Monday, November 16, 2009
Cut to the straight and narrow
Want to get an audience to actually read your prose? Get off the meandering path and stick to the straight and narrow.
Strip it down
Along with being a writer you need to be an editor and this means, being brutal! Cut back on your word count dramatically by snipping off the excess word-fat and keeping it lean. This holds all the more true in the case of query letters where concise information is required, not a long drawn out account of how brilliant your article is. Check the ratio between the number of words you use and the amount of information you offer. A 50% ratio is good.
Get rid of relative pronouns: Avoid as much as possible using ‘that, which, who’ and their verbs.
E.g. The report that was submitted by Mr X is on my desk versus The report submitted by Mr. X is on my desk.
It’s quite common while editing to find a word repeated, not necessarily in the same sentence but in an adjoining one. Getting someone else to give your work a once-over can help reduce this problem immensely as can taking a break and getting back to the piece to view it with a fresh pair of eyes.

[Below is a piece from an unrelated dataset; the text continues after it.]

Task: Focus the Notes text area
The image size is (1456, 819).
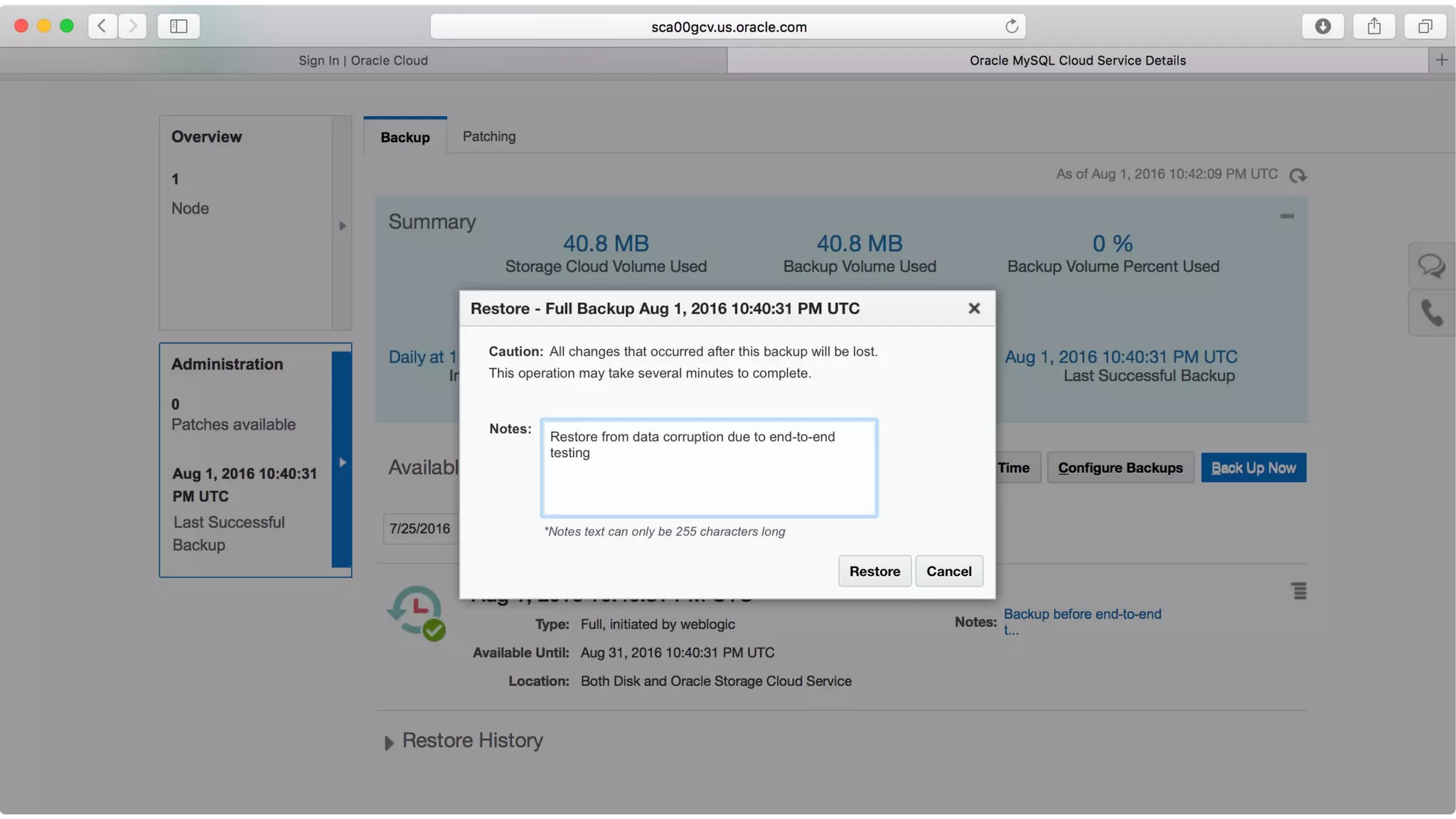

Stop being passive: Use the active voice as much as possible. Take action, tell your readers what they should (or should not be doing) and get straight to the point with doable advise.
E.g. I give versus You are given; Do this versus This should be done
Be animated: Start your sentence with an animate subject. Using animate subjects also allows you to select more colourful verbs.
E.g. We solved the problem versus The problem was solved.